In the quiet machinery of commerce, a face becomes currency without consent. Pop artist Dua Lipa has brought suit against Samsung in California federal court, alleging the electronics company placed her likeness — drawn from a 2024 festival photograph — on television packaging to borrow her fame for their profit. The case, seeking $15 million in damages, arrives at a moment when the boundary between a person's identity and a corporation's marketing appetite remains dangerously undefined. It asks, at its core, a question as old as reputation itself: who owns the meaning of a name?
- Samsung placed Dua Lipa's image on TV boxes without her knowledge or compensation, trading on her celebrity to move merchandise.
- At least one consumer bought the product believing Lipa had endorsed it — a social media post now embedded in the legal record as evidence of real-world deception.
- Lipa issued a cease-and-desist in June 2025, but Samsung refused to pull the packaging, leaving infringing products on shelves for months without resolution.
- Samsung's defense rests on a claim of good faith — insisting a third-party streaming partner had assured them permission was secured — while denying any intentional wrongdoing.
- With a $15 million lawsuit now filed, Samsung has shifted tone and signaled openness to a 'constructive resolution,' a posture notably absent during the preceding year of inaction.
- The case may force retailers and tech companies to reckon with a harder standard: a middleman's assurance may no longer be sufficient to justify using a celebrity's face.

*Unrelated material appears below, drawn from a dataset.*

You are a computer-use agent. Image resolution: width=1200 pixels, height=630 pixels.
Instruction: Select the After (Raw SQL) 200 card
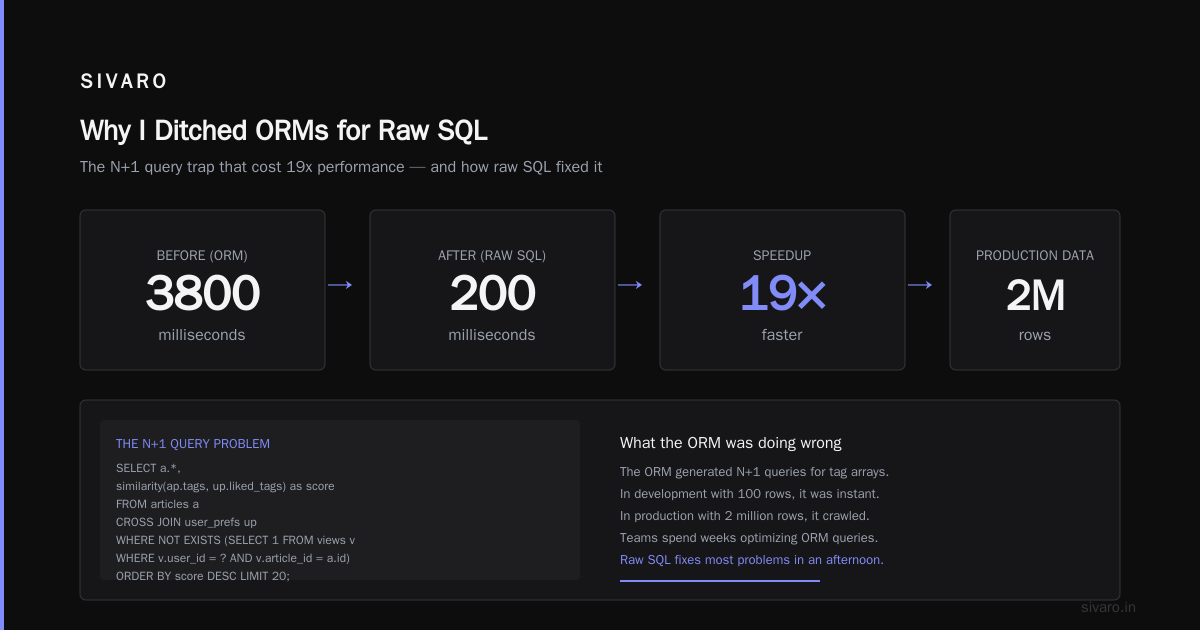click(492, 290)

Dua Lipa filed suit against Samsung in California federal court, accusing the electronics giant of using her likeness — a backstage photograph from the Austin City Limits Festival in 2024 — on television packaging without her permission or any compensation. The complaint alleges copyright infringement, trademark infringement, and violation of her right of publicity, with damages sought up to $15 million.
The lawsuit argues Samsung's use was deliberate, designed to leverage Lipa's carefully built public identity to sell products entirely unrelated to her. The deception reached consumers directly: one buyer, according to the filing, purchased a television specifically because Lipa's image appeared on the box — a social media comment now entered into the legal record as proof that a false endorsement was created and believed.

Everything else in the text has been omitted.